DOCUMENT EXCERPT:
— START —

Specifically, Sprint argued that past anticompetitive behavior by 
CWI's monopoly affiliates Cable & Wireless Jamaica, Ltd. 
(``CWJ'') and St. Kitts and Nevis Telecommunications, Ltd. 
(``SKANTEL'') rendered it highly likely that they, together with 
CWI, would engage in future conduct posing a ``very high risk'' 
to competition.31  In response to these complaints, the Bureau 
imposed the following condition on CWI's authorization to provide 
service in the United States:

          In light of the continuing unresolved 
          disputes between Sprint and CWJ, and the 
          apparent delay in SKANTEL's initiation of 
          return traffic to Sprint, we condition grant 
          of this authority expressly on the 
          applicants, SKANTEL and CWJ not engaging in 
          anticompetitive actions that will give the 
          applicants an unfair advantage in the U.S. 
          international services market.  If we find 
          evidence of such anticompetitive conduct, we 
          reserve the right to impose substantial 
          forfeitures or suspend or terminate this 
          authorization for failure to meet the 
          conditions of the grant.32

     12.  According to Marpin, the above language ``expressly 
placed CWI on notice that anticompetitive conduct by its foreign 
affiliates outside the United States which adversely affects the 
U.S. international service market could result in substantial 
forfeitures and termination of its license.''33  CW USA disputes 
that the condition stated in paragraph 19 applies to the conduct 
of CWI and any foreign affiliate.  Rather, CW USA contends that 
the condition applies exclusively to the conduct of CW USA and 
its foreign affiliates in Jamaica and St. Kitts and Nevis.34 

     13.  We agree with CW USA.  We conclude that paragraph 19, 
when read in the context of the entire order, compels the 
conclusion that the paragraph's conditions apply only to CWI (and 
successor CW USA) and to the two foreign affiliates named in that 
paragraph (SKANTEL and CWJ) with respect to their activities in 
Jamaica and St. Kitts and Nevis - not to all foreign affiliates 
or all foreign countries as Marpin contends.  As the order makes 
clear, paragraph 19 directly addressed allegations by Sprint 
regarding the conduct of CWJ and Skantel.  Notably, Sprint did 
not seek to deny CWI authority to operate on routes between the 
United States and all foreign countries in which a CWI affiliate 
was the dominant carrier.  Sprint's petition pertained 
exclusively to the U.S.-Jamaica and U.S.-St. Kitts and Nevis 
routes and specifically alleged that the conduct of CWI's 
affiliates in those countries harmed Sprint.35  Instead of 
denying CWI authorization on those routes, as Sprint had urged, 
the 1998 Section 214 Order conditioned the grant of section 214 
authority.  Moreover, we note that the International Bureau 
specifically rejected AT&T's request that the Bureau impose 
special conditions on CWI's provision of service to all of the 
affiliated routes addressed in the 1998 Section 214 Order.36  
Thus, we read the 1998 Section 214 Order as imposing obligations 
only on CWI (and its successor CW USA), CWJ, and Skantel, and 
only with respect to Jamaica and St. Kitts and Nevis.  Thus, 
because behavior with respect to Dominica is at issue here, we 
deny the complaint.Even assuming the condition covers Skantel, 
CWJ, and CWI outside of Jamaica and St. Kitts and Nevis, Marpin 
does not allege that Skantel or CWJ have engaged in any 
anticompetitive actions. As to CW USA (formerly CWI), Marpin 
alleges no affirmative anticompetitive conduct, but merely a 
failure to prevent CW Dominica's allegedly anticompetitive 
conduct.  Nothing in the record suggests that CW USA participated 
in the conduct of CW Dominica.  We will not find on this record 
that the alleged lack of action by CW USA constitutes ``engaging 
in anticompetitive actions'' in violation of the 1998 Section 214 
Order.  We therefore find that CW USA has not violated the 1998 
Section 214 Order.

— END —

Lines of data
— START —

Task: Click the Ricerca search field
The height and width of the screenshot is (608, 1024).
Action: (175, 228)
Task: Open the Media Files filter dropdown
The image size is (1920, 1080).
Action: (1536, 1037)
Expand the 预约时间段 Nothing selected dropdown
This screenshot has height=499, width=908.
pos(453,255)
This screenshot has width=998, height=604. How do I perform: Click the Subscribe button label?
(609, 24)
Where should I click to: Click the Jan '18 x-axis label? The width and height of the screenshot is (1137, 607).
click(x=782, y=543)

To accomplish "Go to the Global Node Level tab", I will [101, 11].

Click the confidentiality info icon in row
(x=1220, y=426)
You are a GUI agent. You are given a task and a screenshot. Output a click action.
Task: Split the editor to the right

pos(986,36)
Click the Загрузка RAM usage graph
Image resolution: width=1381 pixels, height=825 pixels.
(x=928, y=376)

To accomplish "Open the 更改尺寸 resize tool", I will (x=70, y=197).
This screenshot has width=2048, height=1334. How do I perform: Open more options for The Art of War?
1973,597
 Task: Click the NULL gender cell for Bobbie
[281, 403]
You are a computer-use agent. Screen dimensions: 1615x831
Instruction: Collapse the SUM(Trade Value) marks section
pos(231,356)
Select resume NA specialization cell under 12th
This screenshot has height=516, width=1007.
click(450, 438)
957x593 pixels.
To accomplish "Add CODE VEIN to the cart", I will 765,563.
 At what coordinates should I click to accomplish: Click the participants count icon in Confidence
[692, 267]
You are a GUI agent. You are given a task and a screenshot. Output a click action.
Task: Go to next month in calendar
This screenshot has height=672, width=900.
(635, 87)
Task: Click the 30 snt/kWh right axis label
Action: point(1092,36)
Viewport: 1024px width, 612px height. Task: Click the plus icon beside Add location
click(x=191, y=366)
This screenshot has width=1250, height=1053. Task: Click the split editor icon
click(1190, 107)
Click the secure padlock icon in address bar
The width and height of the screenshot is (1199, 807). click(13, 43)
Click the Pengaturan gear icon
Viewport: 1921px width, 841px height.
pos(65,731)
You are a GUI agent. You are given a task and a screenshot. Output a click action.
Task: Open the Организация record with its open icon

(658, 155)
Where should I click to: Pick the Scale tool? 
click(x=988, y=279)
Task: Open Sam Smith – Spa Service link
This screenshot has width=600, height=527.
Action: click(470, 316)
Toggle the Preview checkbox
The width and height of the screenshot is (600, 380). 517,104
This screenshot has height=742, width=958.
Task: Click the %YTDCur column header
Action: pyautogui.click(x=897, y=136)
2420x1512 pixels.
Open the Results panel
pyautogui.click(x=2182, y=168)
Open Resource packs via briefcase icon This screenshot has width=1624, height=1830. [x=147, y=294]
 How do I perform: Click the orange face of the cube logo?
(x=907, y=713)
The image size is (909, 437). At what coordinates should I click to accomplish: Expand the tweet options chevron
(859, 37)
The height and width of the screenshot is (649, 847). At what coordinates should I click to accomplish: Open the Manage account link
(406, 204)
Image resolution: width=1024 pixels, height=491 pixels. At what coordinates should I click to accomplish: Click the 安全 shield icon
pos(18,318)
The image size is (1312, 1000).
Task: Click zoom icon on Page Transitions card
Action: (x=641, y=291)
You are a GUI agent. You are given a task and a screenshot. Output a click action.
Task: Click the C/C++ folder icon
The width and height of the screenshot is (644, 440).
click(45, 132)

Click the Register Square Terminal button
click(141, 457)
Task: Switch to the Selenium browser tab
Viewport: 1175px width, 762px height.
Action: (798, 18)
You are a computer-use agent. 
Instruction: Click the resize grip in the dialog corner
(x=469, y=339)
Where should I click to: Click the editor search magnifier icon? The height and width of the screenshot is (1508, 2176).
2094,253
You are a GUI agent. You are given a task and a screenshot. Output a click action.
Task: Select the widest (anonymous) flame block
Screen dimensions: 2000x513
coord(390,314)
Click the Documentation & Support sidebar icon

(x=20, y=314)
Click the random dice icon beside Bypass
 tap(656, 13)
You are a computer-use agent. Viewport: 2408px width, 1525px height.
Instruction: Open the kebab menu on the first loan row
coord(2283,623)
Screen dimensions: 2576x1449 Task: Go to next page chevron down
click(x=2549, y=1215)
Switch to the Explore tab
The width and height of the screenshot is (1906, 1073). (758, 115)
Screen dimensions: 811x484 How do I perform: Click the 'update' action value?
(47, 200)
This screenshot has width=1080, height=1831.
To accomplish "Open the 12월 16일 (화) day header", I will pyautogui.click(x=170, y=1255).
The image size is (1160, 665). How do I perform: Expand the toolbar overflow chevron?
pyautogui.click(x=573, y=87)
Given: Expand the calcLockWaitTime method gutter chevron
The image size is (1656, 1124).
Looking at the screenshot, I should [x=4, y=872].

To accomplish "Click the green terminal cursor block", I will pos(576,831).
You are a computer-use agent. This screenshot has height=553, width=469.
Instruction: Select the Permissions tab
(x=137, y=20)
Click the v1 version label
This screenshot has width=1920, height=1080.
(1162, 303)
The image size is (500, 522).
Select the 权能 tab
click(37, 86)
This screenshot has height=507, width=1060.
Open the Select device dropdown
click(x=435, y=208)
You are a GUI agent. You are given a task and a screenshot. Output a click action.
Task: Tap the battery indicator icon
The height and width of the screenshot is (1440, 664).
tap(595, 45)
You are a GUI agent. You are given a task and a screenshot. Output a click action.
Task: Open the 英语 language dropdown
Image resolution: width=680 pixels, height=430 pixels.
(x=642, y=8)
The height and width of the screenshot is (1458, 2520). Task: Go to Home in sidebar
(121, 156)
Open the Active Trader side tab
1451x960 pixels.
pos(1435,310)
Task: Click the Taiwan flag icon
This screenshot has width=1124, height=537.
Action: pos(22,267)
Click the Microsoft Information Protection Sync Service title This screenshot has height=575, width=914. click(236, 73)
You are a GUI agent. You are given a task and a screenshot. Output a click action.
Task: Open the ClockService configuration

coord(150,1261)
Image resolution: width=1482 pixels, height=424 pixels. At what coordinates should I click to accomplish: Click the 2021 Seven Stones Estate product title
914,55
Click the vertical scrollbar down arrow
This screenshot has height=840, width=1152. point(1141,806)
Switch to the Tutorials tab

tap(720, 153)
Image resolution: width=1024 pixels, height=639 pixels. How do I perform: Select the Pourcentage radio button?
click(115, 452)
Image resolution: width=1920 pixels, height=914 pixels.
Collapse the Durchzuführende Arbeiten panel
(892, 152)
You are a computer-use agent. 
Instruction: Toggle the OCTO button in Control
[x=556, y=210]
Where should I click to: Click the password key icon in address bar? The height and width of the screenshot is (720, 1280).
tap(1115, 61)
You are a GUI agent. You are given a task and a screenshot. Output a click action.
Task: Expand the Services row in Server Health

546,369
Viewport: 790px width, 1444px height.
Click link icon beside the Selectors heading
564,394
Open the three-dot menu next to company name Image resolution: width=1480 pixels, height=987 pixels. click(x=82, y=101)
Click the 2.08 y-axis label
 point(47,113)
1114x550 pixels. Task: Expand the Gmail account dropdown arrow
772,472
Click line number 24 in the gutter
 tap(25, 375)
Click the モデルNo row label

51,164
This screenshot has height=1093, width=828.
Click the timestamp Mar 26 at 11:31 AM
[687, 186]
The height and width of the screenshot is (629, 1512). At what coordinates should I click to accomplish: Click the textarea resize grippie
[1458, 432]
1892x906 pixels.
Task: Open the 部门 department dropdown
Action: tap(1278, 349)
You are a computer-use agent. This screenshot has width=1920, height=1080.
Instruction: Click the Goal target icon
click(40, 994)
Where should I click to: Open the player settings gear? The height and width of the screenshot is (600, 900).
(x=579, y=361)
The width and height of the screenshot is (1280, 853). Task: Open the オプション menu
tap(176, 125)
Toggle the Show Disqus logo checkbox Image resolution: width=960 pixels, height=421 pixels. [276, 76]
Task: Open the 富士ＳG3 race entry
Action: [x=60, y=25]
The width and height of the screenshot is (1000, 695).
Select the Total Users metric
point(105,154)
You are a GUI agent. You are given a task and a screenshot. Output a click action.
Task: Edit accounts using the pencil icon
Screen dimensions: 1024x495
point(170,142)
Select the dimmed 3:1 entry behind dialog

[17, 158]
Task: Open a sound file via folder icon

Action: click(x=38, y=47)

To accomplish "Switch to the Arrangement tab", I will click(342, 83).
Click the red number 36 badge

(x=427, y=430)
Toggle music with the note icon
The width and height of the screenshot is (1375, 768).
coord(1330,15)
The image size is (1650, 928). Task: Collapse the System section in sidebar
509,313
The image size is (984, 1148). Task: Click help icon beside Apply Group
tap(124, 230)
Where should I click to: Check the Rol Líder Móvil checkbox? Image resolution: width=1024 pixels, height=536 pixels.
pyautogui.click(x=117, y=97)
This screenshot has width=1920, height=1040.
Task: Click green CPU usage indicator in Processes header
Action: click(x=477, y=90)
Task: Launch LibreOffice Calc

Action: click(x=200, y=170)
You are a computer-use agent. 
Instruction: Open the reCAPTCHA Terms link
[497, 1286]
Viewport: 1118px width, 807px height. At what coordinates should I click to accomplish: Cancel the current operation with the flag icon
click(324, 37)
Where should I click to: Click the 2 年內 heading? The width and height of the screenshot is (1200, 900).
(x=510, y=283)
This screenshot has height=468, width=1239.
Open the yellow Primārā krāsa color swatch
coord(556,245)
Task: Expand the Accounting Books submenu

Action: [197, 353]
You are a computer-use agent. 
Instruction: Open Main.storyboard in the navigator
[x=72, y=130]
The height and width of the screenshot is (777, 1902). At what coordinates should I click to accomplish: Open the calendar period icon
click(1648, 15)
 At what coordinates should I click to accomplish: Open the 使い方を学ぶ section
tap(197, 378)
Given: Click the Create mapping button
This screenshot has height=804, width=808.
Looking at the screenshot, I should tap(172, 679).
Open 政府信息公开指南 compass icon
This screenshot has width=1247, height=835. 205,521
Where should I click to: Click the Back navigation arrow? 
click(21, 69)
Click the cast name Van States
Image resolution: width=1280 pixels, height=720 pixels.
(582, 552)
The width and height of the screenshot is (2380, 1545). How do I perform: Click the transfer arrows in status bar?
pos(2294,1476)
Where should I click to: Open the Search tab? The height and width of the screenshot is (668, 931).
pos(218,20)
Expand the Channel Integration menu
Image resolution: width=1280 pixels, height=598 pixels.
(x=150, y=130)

— END —

TASKS TO COMPLETE:
A – In the excerpt on Marpin's complaint, whose request for special conditions on all affiliated routes did the International Bureau reject?
B – Which lines of the records contain the string "indicator"? Find and copy each one, treating uppercase and lowercase as different.
The excerpt on Marpin's complaint and the records have nothing to do with each other.

ANSWERS FOR THIS EXERCISE:
A – AT&T's request.

B –
Task: Tap the battery indicator icon
Task: Click green CPU usage indicator in Processes header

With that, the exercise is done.